Yes, the citric acid cycle produces two molecules of CO2, the first molecule in the conversion of isocitrate to α-ketoglutarate and the second molecule in the conversion of α-ketoglutarate to succinyl-CoA.
What are the reactants of the citric acid cycle?
The reactants of the citric acid cycle are acetyl-CoA and oxaloacetate.
How many NADH is produced in the citric acid cycle?
3 molecules of NADH are produced in one turn of the citric acid cycle.
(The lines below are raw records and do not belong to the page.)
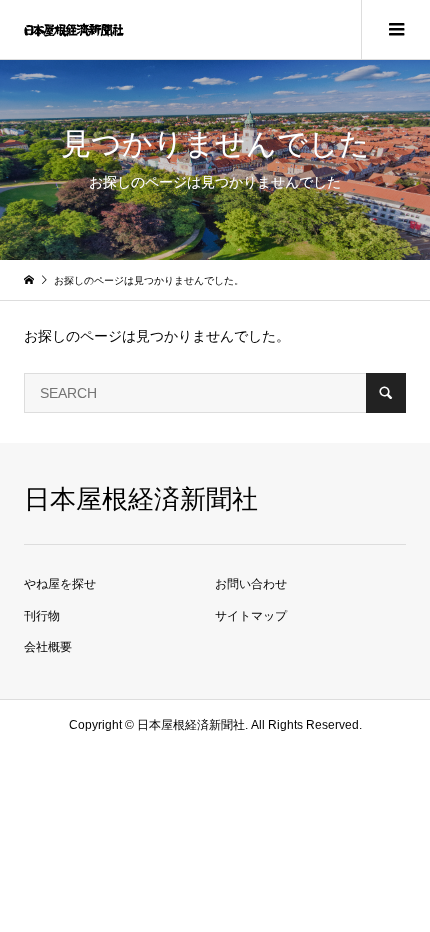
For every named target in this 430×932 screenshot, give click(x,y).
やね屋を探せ (60, 584)
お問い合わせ (251, 584)
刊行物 (42, 616)
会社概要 (48, 647)
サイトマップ (251, 616)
Where does the citric acid cycle occur in prokaryotes?
In prokaryotes, the citric acid cycle occurs in the cytoplasm.
Which electron carrier functions in the citric acid cycle?
FADH+ and NAD+ electron carrier functions in the citric acid cycle.
How many FADH2 are produced in citric acid cycle?
In one turn of the citric acid cycle, 1 molecule of FADH2 is produced.
What compounds are needed to start the citric acid cycle?
Acetyl-CoA and oxaloacetate are the starting compounds of the citric acid cycle.
What is another name for the citric acid cycle?
Citric acid cycle is also known as the TCA (tricarboxylic acid) cycle or Kreb’s cycle.
How many CO2 is produced in the citric acid cycle?
Two molecules of CO2 are produced in the single turn of the citric acid cycle.
Where does the citric acid cycle occur in eukaryotes?
In eukaryotes, the citric acid cycle occurs in the mitochondrial matrix.
Step 3 of the citric acid cycle is…
Oxidation of isocitrate to α-ketoglutarate.
Which step connects glycolysis to the citric acid cycle?
Transition reaction (conversion of pyruvate to acetyl-CoA) connects glycolysis to the citric acid cycle.